The Variational Attitude Estimator in the Presence of Bias in Angular Velocity Measurements

TL;DR

This paper extends the variational attitude estimator to handle biased angular velocity measurements, ensuring almost global convergence of state and bias estimates despite measurement uncertainties.

Contribution

It introduces a generalized variational attitude estimator that accounts for constant bias in angular velocity measurements, improving stability and convergence.

Findings

State estimates converge almost globally to true states.

Bias estimates converge to true bias after state convergence.

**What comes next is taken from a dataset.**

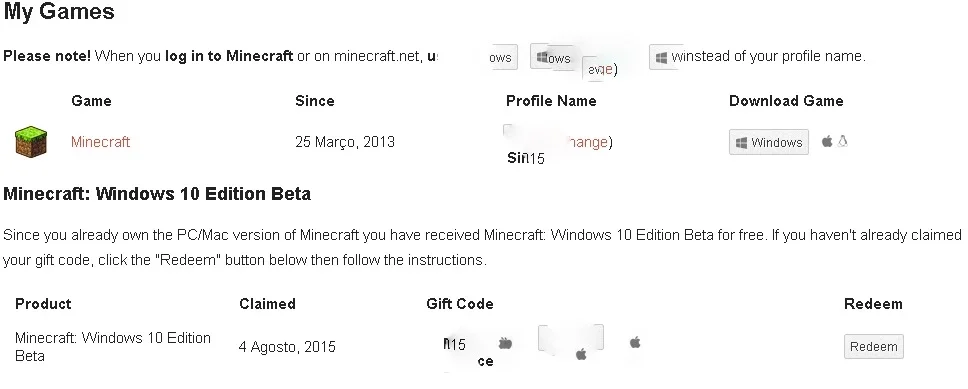968x389 pixels.
Task: Tick the small box above the profile name
Action: pyautogui.click(x=508, y=129)
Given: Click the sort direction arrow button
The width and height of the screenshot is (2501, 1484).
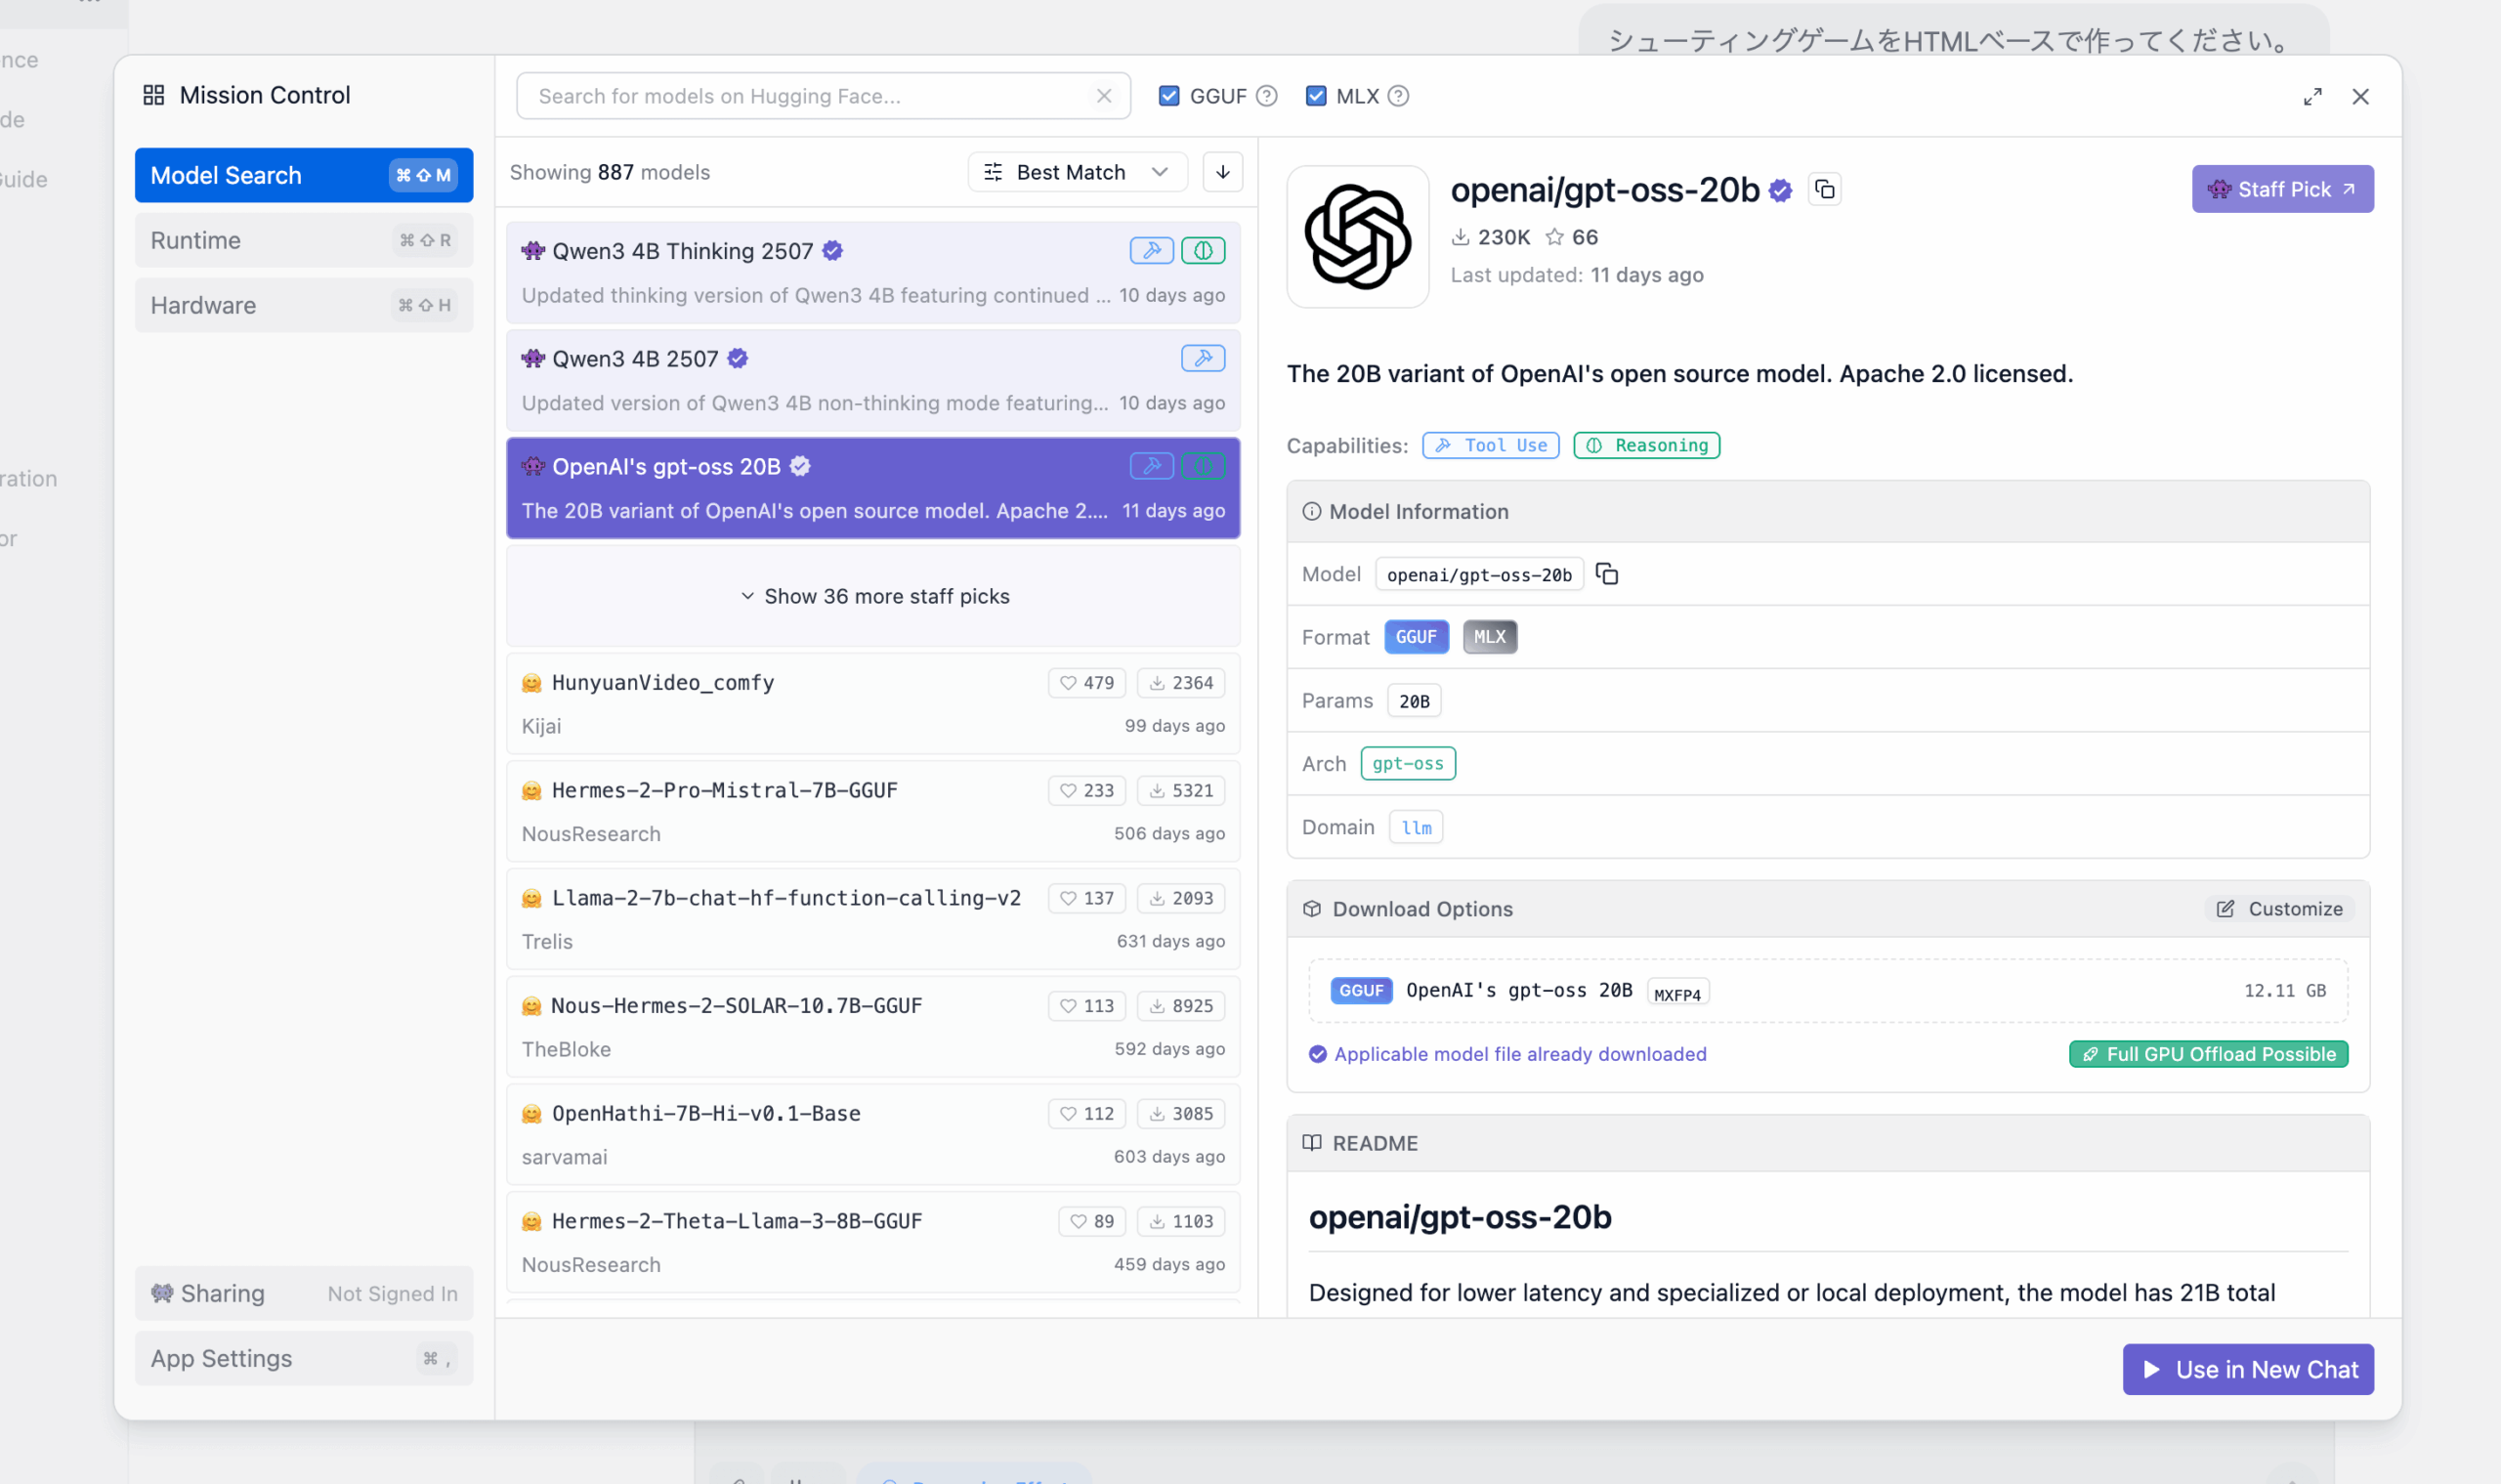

Estimator remains stable despite measurement noise and bias.

Abstract

Estimation of rigid body attitude motion is a long-standing problem of interest in several applications. This problem is challenging primarily because rigid body motion is described by nonlinear dynamics and the state space is nonlinear. The extended Kalman filter and its several variants have remained the standard and most commonly used schemes for attitude estimation over the last several decades. These schemes are obtained as approximate solutions to the nonlinear optimal filtering problem. However, these approximate or near optimal solutions may not give stable estimation schemes in general. The variational attitude estimator was introduced recently to fill this gap in stable estimation of arbitrary rigid body attitude motion in the presence of uncertainties in initial state and unknown measurement noise. This estimator is obtained by applying the Lagrange-d'Alembert principle of variational mechanics to a Lagrangian constructed from residuals between measurements and state estimates with a dissipation term that is linear in the angular velocity measurement residual. In this work, the variational attitude estimator is generalized to include angular velocity measurements that have a constant bias in addition to measurement noise. The state estimates converge to true states almost globally over the state space. Further, the bias estimates converge to the true bias once the state estimates converge to the true states.